[What the task requires] For every record beneath this instruction, give an exact repetition, omitting images.

[Data entries]
╔══
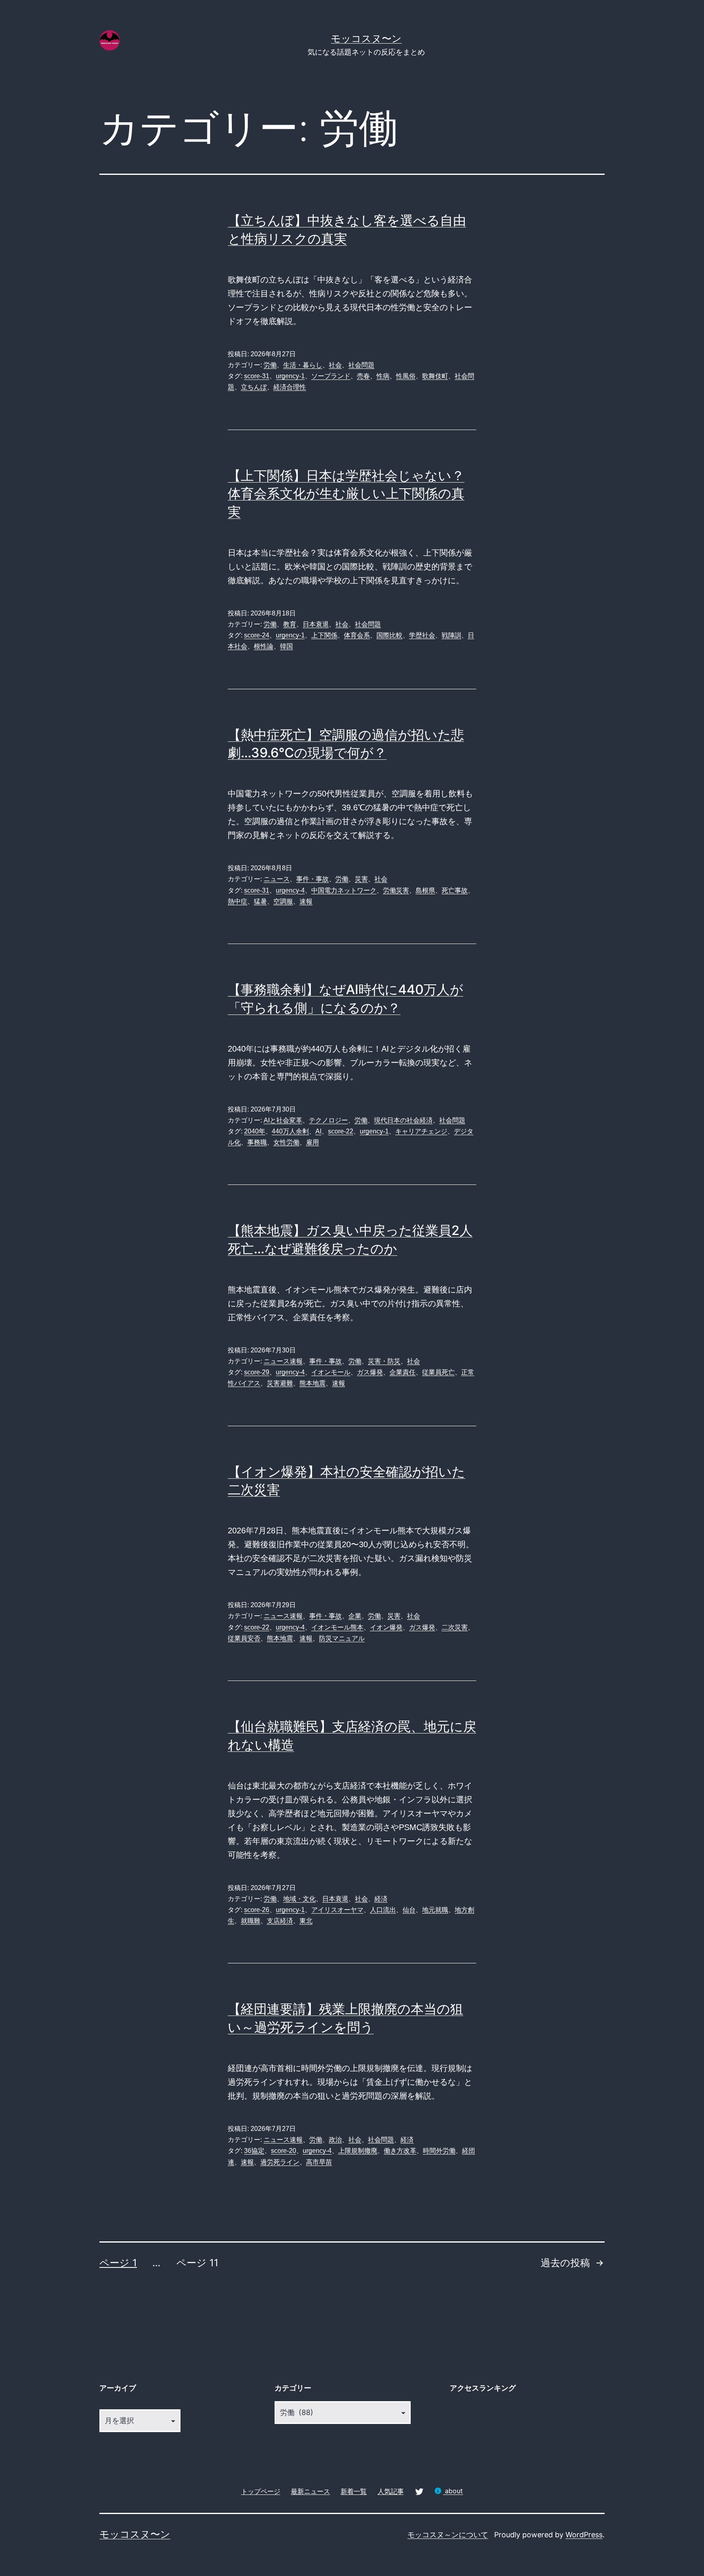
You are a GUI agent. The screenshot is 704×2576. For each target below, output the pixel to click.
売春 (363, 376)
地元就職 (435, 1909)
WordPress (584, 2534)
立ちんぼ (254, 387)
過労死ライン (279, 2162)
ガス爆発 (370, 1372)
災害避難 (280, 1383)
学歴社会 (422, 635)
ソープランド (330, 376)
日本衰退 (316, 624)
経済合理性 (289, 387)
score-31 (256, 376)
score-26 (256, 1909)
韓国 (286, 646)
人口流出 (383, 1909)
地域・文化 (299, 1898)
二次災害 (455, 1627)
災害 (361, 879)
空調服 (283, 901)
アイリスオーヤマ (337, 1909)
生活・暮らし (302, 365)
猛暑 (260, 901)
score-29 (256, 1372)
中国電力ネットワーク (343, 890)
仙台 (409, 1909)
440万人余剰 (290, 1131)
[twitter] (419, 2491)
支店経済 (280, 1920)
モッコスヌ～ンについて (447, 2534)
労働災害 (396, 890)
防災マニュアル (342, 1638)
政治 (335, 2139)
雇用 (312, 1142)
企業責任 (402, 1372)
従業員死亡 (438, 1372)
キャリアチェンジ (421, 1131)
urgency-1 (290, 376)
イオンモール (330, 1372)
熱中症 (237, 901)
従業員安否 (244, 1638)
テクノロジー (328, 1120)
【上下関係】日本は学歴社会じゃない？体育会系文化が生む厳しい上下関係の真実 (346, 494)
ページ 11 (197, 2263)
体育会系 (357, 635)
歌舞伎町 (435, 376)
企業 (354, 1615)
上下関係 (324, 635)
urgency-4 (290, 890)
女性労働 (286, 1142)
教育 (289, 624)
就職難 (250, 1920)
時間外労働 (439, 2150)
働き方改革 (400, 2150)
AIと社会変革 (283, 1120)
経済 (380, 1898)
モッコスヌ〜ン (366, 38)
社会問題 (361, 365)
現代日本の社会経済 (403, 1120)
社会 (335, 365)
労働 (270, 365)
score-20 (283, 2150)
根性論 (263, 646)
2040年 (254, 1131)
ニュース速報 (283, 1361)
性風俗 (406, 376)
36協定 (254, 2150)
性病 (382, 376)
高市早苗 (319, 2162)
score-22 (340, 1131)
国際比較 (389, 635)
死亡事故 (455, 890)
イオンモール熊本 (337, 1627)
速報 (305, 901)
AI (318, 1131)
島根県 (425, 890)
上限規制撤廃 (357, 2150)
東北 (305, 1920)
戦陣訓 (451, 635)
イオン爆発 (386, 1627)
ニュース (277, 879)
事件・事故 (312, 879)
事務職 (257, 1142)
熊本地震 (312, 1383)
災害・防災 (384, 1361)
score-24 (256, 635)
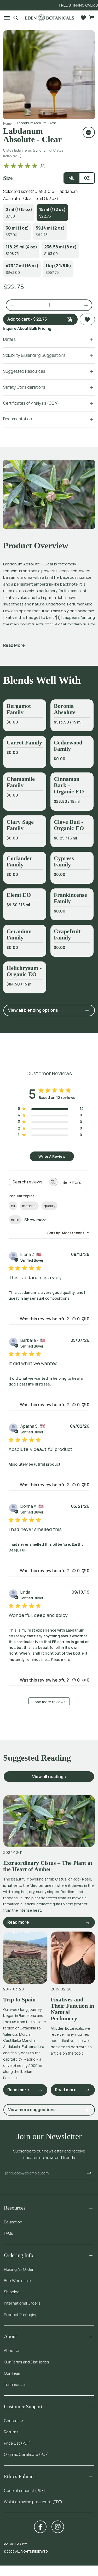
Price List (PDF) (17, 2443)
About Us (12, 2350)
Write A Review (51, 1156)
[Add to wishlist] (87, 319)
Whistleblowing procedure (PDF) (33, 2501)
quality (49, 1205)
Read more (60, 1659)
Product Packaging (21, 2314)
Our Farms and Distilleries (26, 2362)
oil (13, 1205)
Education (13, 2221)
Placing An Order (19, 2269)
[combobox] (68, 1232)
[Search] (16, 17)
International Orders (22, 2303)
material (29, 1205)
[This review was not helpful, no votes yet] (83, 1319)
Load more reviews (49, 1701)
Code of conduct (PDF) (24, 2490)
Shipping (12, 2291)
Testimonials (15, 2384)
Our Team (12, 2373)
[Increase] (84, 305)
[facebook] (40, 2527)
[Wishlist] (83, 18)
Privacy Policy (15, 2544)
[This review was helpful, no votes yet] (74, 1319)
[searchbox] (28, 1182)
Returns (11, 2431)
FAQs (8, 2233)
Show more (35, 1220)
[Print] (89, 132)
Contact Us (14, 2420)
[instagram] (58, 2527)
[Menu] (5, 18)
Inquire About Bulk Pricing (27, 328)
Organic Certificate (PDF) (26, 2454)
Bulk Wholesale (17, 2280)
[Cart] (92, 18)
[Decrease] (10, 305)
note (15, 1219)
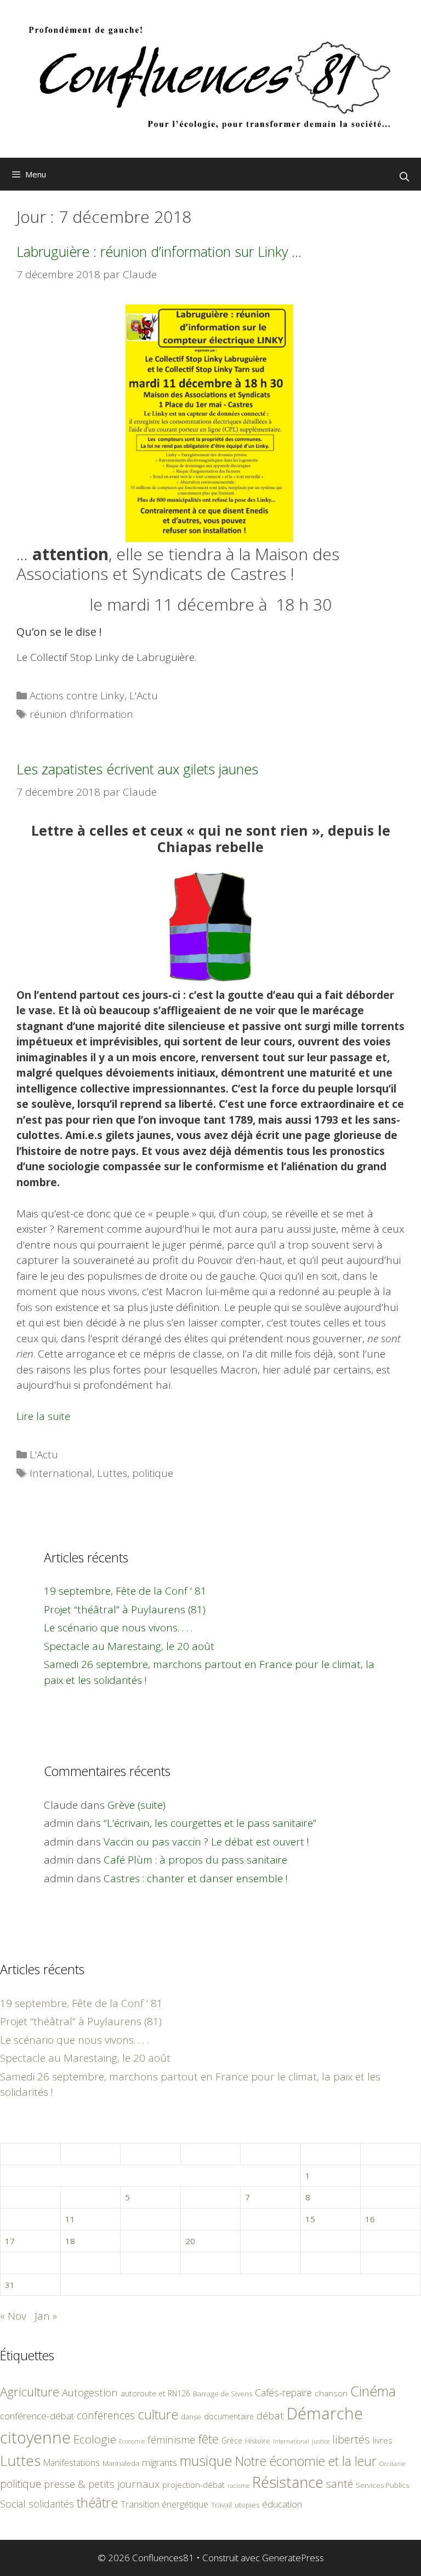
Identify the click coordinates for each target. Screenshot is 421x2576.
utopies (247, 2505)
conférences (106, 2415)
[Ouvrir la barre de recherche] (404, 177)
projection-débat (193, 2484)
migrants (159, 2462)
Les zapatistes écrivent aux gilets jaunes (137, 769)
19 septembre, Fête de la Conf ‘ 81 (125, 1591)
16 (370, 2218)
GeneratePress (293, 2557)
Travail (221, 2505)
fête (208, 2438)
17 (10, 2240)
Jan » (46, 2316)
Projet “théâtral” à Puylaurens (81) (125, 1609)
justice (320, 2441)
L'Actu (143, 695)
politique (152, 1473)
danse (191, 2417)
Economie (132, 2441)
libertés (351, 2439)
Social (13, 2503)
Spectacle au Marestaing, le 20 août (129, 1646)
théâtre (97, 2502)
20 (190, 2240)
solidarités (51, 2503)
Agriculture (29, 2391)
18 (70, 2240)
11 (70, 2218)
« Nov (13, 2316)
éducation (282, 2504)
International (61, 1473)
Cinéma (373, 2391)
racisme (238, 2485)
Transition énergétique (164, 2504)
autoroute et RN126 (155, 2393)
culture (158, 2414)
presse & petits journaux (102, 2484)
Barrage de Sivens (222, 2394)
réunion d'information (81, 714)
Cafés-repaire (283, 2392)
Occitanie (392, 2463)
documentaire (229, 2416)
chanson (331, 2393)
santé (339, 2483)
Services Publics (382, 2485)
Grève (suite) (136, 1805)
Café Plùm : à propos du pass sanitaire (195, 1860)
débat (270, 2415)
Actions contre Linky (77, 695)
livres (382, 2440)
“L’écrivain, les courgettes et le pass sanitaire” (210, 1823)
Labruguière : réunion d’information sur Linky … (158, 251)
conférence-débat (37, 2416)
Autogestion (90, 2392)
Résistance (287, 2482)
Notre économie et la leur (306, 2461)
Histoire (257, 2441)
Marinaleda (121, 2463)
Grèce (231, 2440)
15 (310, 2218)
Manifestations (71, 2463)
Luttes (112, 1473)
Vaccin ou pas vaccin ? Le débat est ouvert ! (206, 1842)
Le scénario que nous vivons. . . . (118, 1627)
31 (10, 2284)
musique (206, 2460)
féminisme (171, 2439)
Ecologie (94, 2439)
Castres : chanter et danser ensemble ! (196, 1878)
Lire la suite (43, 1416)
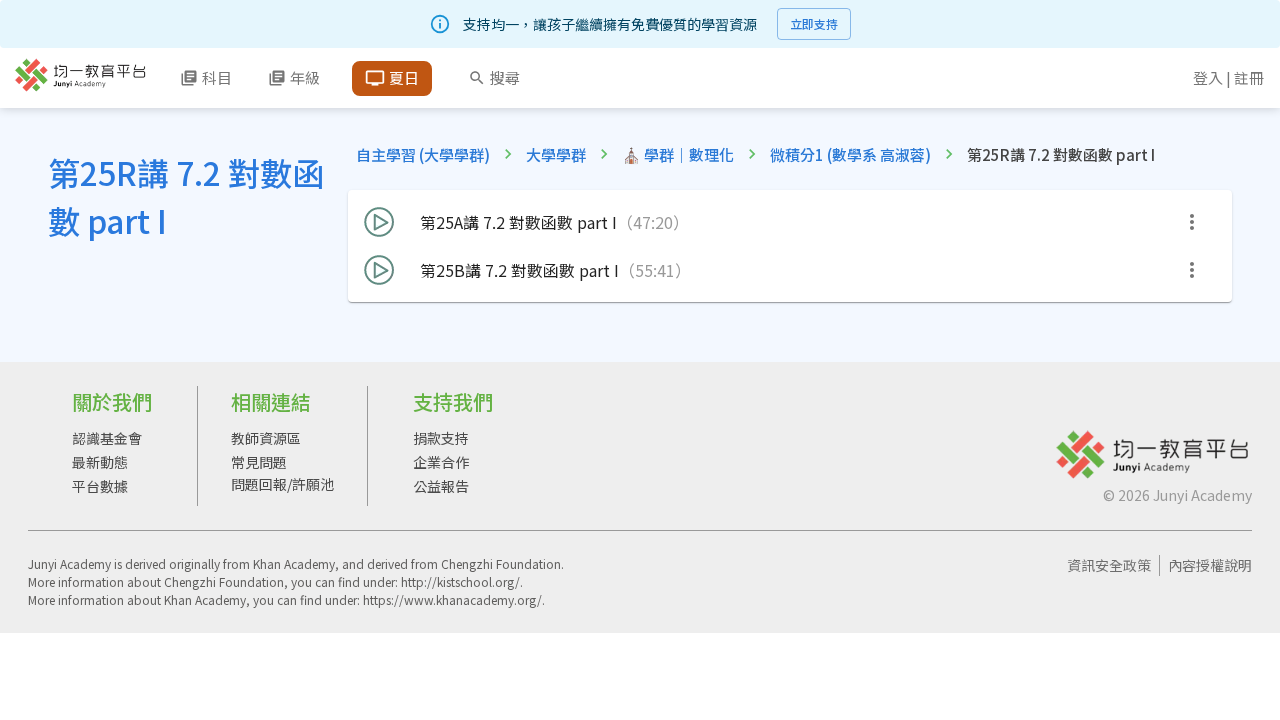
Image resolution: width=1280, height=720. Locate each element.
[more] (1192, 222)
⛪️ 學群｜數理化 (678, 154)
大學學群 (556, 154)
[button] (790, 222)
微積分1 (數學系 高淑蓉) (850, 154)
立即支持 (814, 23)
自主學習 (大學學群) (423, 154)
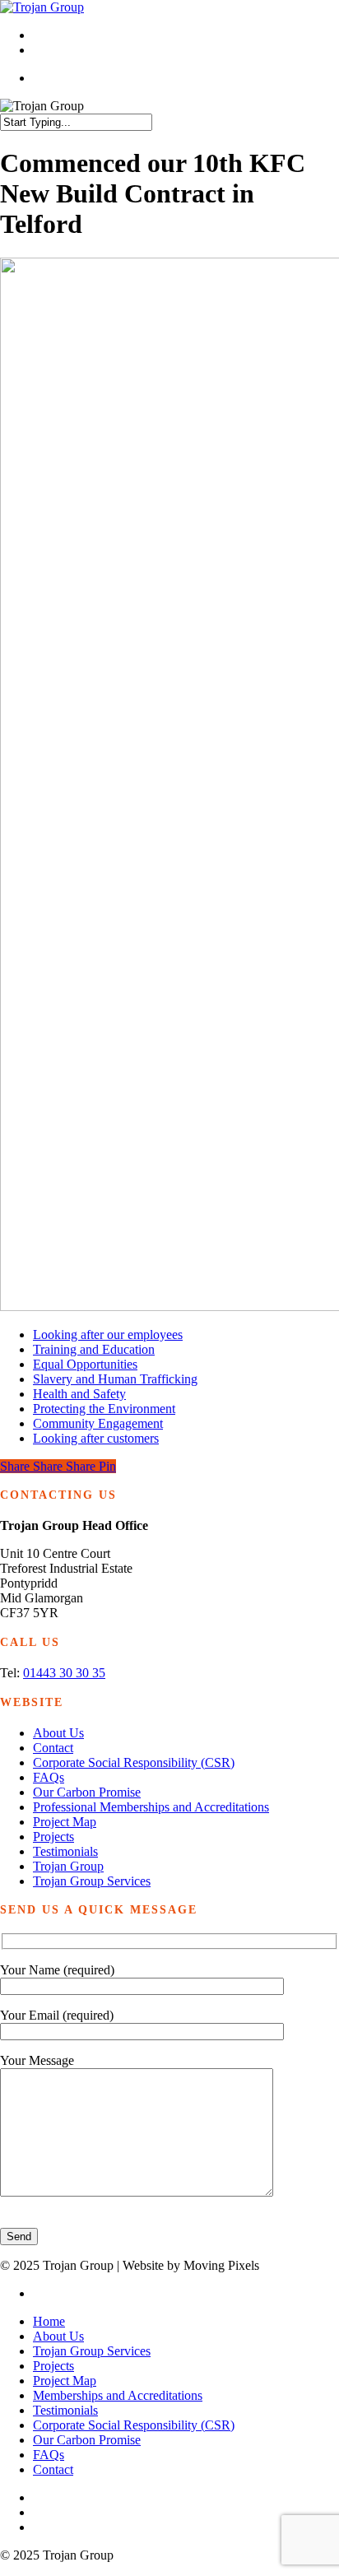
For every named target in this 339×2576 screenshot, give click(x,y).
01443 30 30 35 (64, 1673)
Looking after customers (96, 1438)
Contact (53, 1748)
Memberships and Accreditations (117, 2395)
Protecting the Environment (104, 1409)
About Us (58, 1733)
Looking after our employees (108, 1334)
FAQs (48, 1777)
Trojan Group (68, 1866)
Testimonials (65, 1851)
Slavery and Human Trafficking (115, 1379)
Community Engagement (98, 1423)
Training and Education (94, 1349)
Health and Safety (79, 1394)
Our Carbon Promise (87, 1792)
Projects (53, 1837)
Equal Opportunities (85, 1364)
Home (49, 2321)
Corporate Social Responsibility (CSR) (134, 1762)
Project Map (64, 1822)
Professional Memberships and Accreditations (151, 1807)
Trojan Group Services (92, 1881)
╚══
[Written solution]
You are a GUI agent. The screenshot is 704×2576. For each target below, output the pixel to click.
売春 (363, 376)
地元就職 (435, 1909)
WordPress (584, 2534)
立ちんぼ (254, 387)
過労死ライン (279, 2162)
ガス爆発 (370, 1372)
災害避難 (280, 1383)
学歴社会 (422, 635)
ソープランド (330, 376)
日本衰退 (316, 624)
経済合理性 (289, 387)
score-31 (256, 376)
score-26 (256, 1909)
韓国 (286, 646)
人口流出 (383, 1909)
地域・文化 (299, 1898)
二次災害 (455, 1627)
災害 (361, 879)
空調服 (283, 901)
アイリスオーヤマ (337, 1909)
生活・暮らし (302, 365)
猛暑 (260, 901)
score-29 (256, 1372)
中国電力ネットワーク (343, 890)
仙台 (409, 1909)
440万人余剰 (290, 1131)
[twitter] (419, 2491)
支店経済 (280, 1920)
モッコスヌ～ンについて (447, 2534)
労働災害 (396, 890)
防災マニュアル (342, 1638)
政治 (335, 2139)
雇用 (312, 1142)
企業責任 (402, 1372)
従業員死亡 (438, 1372)
キャリアチェンジ (421, 1131)
urgency-1 (290, 376)
イオンモール (330, 1372)
熱中症 (237, 901)
従業員安否 (244, 1638)
テクノロジー (328, 1120)
【上下関係】日本は学歴社会じゃない？体育会系文化が生む厳しい上下関係の真実 (346, 494)
ページ 11 (197, 2263)
体育会系 (357, 635)
歌舞伎町 (435, 376)
企業 (354, 1615)
上下関係 (324, 635)
urgency-4 (290, 890)
女性労働 (286, 1142)
教育 (289, 624)
就職難 (250, 1920)
時間外労働 (439, 2150)
働き方改革 (400, 2150)
AIと社会変革 (283, 1120)
経済 (380, 1898)
モッコスヌ〜ン (366, 38)
社会問題 (361, 365)
現代日本の社会経済 (403, 1120)
社会 (335, 365)
労働 (270, 365)
score-20 (283, 2150)
根性論 (263, 646)
2040年 (254, 1131)
ニュース速報 (283, 1361)
性風俗 (406, 376)
36協定 (254, 2150)
性病 (382, 376)
高市早苗 (319, 2162)
score-22 (340, 1131)
国際比較 (389, 635)
死亡事故 (455, 890)
イオンモール熊本 (337, 1627)
速報 (305, 901)
AI (318, 1131)
島根県 (425, 890)
上限規制撤廃 (357, 2150)
東北 (305, 1920)
戦陣訓 (451, 635)
イオン爆発 (386, 1627)
ニュース (277, 879)
事件・事故 (312, 879)
事務職 (257, 1142)
熊本地震 (312, 1383)
災害・防災 (384, 1361)
score-24 (256, 635)
Price List (PDF) (17, 2443)
About Us (12, 2350)
Write A Review (51, 1156)
[Add to wishlist] (87, 319)
Whistleblowing procedure (PDF) (33, 2501)
quality (49, 1205)
Read more (60, 1659)
Product Packaging (21, 2314)
Our Farms and Distilleries (26, 2362)
oil (13, 1205)
Education (13, 2221)
Placing An Order (19, 2269)
[combobox] (68, 1232)
[Search] (16, 17)
International Orders (22, 2303)
material (29, 1205)
[This review was not helpful, no votes yet] (83, 1319)
Load more reviews (49, 1701)
Code of conduct (PDF) (24, 2490)
Shipping (12, 2291)
Testimonials (15, 2384)
Our Team (12, 2373)
[Increase] (84, 305)
[facebook] (40, 2527)
[Wishlist] (83, 18)
Privacy Policy (15, 2544)
[This review was helpful, no votes yet] (74, 1319)
[searchbox] (28, 1182)
Returns (11, 2431)
FAQs (8, 2233)
Show more (35, 1220)
[Print] (89, 132)
Contact Us (14, 2420)
[instagram] (58, 2527)
[Menu] (5, 18)
Inquire About Bulk Pricing (27, 328)
Organic Certificate (PDF) (26, 2454)
Bulk Wholesale (17, 2280)
[Cart] (92, 18)
[Decrease] (10, 305)
note (15, 1219)
Identify the click coordinates for each target. Screenshot is 421x2576.
utopies (247, 2505)
conférences (106, 2415)
[Ouvrir la barre de recherche] (404, 177)
projection-débat (193, 2484)
migrants (159, 2462)
Les zapatistes écrivent aux gilets jaunes (137, 769)
19 septembre, Fête de la Conf ‘ 81 (125, 1591)
16 (370, 2218)
GeneratePress (293, 2557)
Travail (221, 2505)
fête (208, 2438)
17 (10, 2240)
Jan » (46, 2316)
Projet “théâtral” à Puylaurens (81) (125, 1609)
justice (320, 2441)
L'Actu (143, 695)
politique (152, 1473)
danse (191, 2417)
Economie (132, 2441)
libertés (351, 2439)
Social (13, 2503)
Spectacle au Marestaing, le 20 août (129, 1646)
théâtre (97, 2502)
20 (190, 2240)
solidarités (51, 2503)
Agriculture (29, 2391)
18 (70, 2240)
11 (70, 2218)
« Nov (13, 2316)
éducation (282, 2504)
International (61, 1473)
Cinéma (373, 2391)
racisme (238, 2485)
Transition énergétique (164, 2504)
autoroute et RN126 (155, 2393)
culture (158, 2414)
presse & petits journaux (102, 2484)
Barrage de Sivens (222, 2394)
réunion d'information (81, 714)
Cafés-repaire (283, 2392)
Occitanie (392, 2463)
documentaire (229, 2416)
chanson (331, 2393)
santé (339, 2483)
Services Publics (382, 2485)
Grève (suite) (136, 1805)
Café Plùm : à propos du pass sanitaire (195, 1860)
débat (270, 2415)
Actions contre Linky (77, 695)
livres (382, 2440)
“L’écrivain, les courgettes et le pass sanitaire” (210, 1823)
Labruguière : réunion d’information sur Linky … (158, 251)
conférence-débat (37, 2416)
Autogestion (90, 2392)
Résistance (287, 2482)
Notre économie et la leur (306, 2461)
Histoire (257, 2441)
Marinaleda (121, 2463)
Grèce (231, 2440)
15 (310, 2218)
Manifestations (71, 2463)
Luttes (112, 1473)
Vaccin ou pas vaccin ? Le débat est ouvert ! (206, 1842)
Le scénario que nous vivons. . . . (118, 1627)
31 (10, 2284)
musique (206, 2460)
féminisme (171, 2439)
Ecologie (94, 2439)
Castres : chanter et danser ensemble ! (196, 1878)
Lire la suite (43, 1416)
Image resolution: width=1280, height=720. Locate each element.
[more] (1192, 222)
⛪️ 學群｜數理化 (678, 154)
大學學群 (556, 154)
[button] (790, 222)
微積分1 (數學系 高淑蓉) (850, 154)
立即支持 (814, 23)
自主學習 (大學學群) (423, 154)
For every named target in this 339×2576 screenshot, give click(x,y).
01443 30 30 35 (64, 1673)
Looking after customers (96, 1438)
Contact (53, 1748)
Memberships and Accreditations (117, 2395)
Protecting the Environment (104, 1409)
About Us (58, 1733)
Looking after our employees (108, 1334)
FAQs (48, 1777)
Trojan Group (68, 1866)
Testimonials (65, 1851)
Slavery and Human Trafficking (115, 1379)
Community Engagement (98, 1423)
Training and Education (94, 1349)
Health and Safety (79, 1394)
Our Carbon Promise (87, 1792)
Projects (53, 1837)
Equal Opportunities (85, 1364)
Home (49, 2321)
Corporate Social Responsibility (CSR) (134, 1762)
Project Map (64, 1822)
Professional Memberships and Accreditations (151, 1807)
Trojan Group Services (92, 1881)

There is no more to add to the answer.